## Quoted text

......

Thursday, March 25, 2010

Death and Taxes

DEATH AND TAXES

A Federal appellate court has decided to let a jury decide whether a real estate broker breached its duty, if any, to disclose to a client the existence of a special tax district.

A Company hired Broker to help it locate a new headquarters. The parties entered into an exclusive listing agreement where the Broker would identify possible sites and review each to make sure that the site accomplished the Company’s objectives. One of the stated objections for the Broker was to “understand local government concerns”.

The Broker eventually presented the Company fifteen possible locations, and the Company selected a particular site based on the Broker’s recommendation. After the selection of the site, the parties began working out the details of the purchase. One of the groups that had an ownership interest in the property sought to have the area surrounding the property designated as a special taxing district which would impose an increased sales tax on all transactions in order to fund road improvements. The Broker learned about the proposed taxing district prior to closing, but did not inform the Company. The transaction eventually closed.

Following the closing, the tax district was created. The Company did not believe that the increased sales tax had any impact on it, because its sales were made by a mobile sales force. However, the Company learned that this was not correct and that it did have to pay sales taxes on all of the Salespeople’s transactions. Because of this increased tax, the Company relocated its headquarters outside of the taxing district.

The Company brought a lawsuit against the Broker on a variety of legal grounds. The Company argued that the Broker had a duty to disclose the existence of the special taxing district. The trial court ruled that the Broker did not have a duty to disclose the taxing district because it was not a material fact requiring disclosure nor did the contract impose a duty on the Broker to disclose the existence of the taxing district. The Company appealed.

......

## Dataset records
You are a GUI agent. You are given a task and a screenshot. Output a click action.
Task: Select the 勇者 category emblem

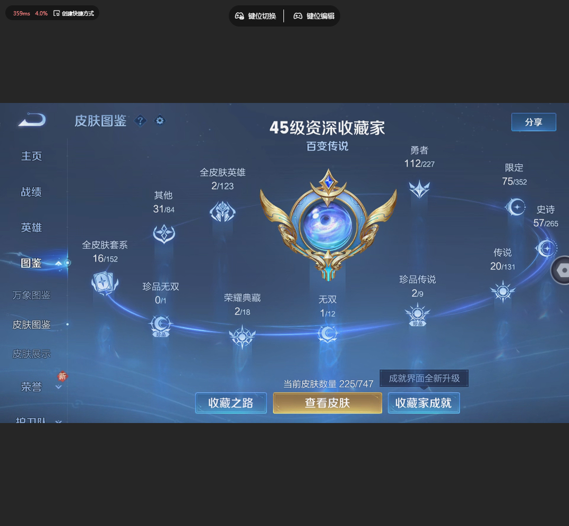(x=419, y=189)
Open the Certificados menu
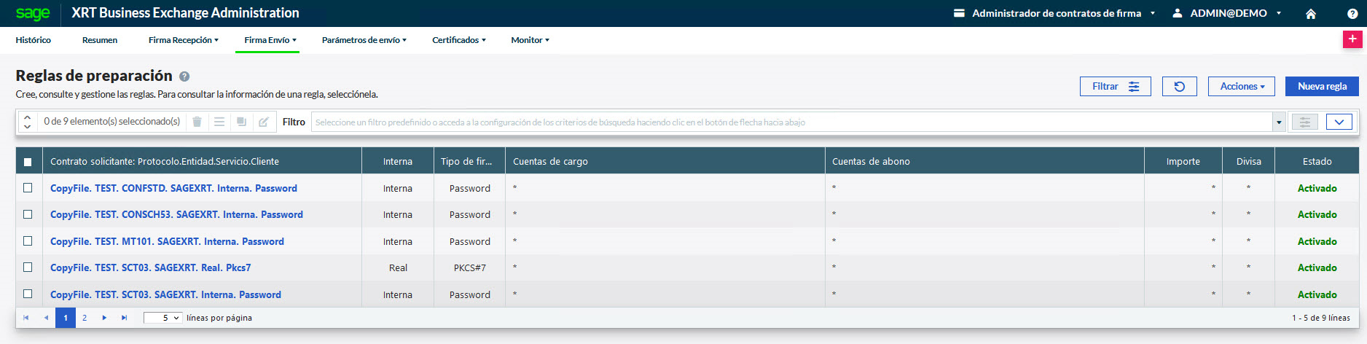The height and width of the screenshot is (344, 1367). coord(458,40)
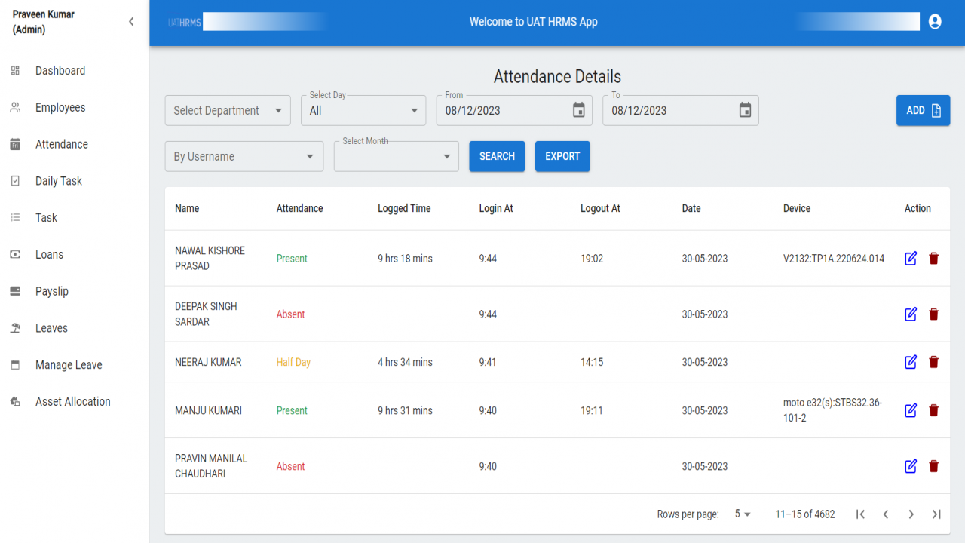
Task: Expand the Select Department dropdown
Action: coord(228,110)
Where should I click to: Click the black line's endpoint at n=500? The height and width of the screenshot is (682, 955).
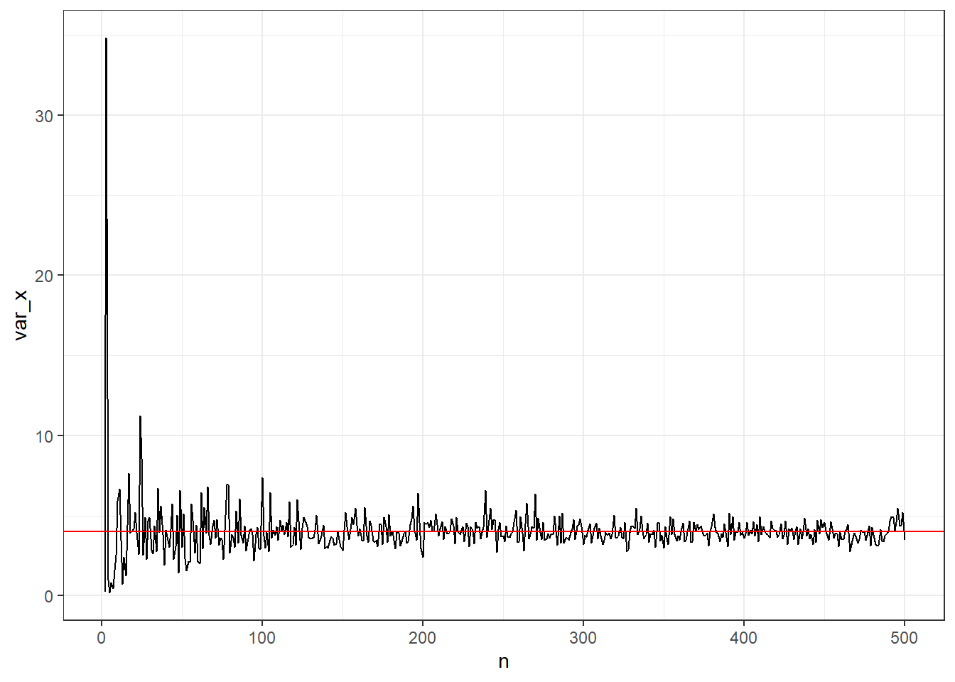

......

## Written tasks
(A) Render this sentence from the text on the broker and the special taxing district into Spanish: "The Broker learned about the proposed taxing district prior to closing, but did not inform the Company."
(B) Carry the text on the broker and the special taxing district forward from its last sentence.

## Answer set
(A) El Corredor se enteró del distrito fiscal propuesto antes del cierre, pero no informó a la Compañía.

(B)
The United States Court of Appeal for the Eighth Circuit reversed the trial court and sent the case back to the lower court for further proceedings. The court first looked at breach of contract allegations to see whether the representation agreement created a duty for the Broker to disclose the tax district. The representation agreement contained “objectives” for the Broker which included investigating economic incentives and tax rates for the prospective properties, but the contract language was ambiguous about whether the Broker had an actual duty to undertake these tasks. Because of the ambiguity, the court ruled that this fact issue needed to be resolved by a jury and so sent the case back to the trial court.

The court next considered misrepresentation and rescission allegations. For both sets of allegations, the Company would need to show the existence of the special property taxing district was a material fact requiring disclosure. The trial court had ruled it was not a material fact to the Company because it had not believed it was required to pay sales tax for its sales force’s transactions. While the court agreed this was a relevant consideration, the court ruled that a jury needed to determine whether this fact was material to the Company. Thus, these allegations were also returned to the lower court.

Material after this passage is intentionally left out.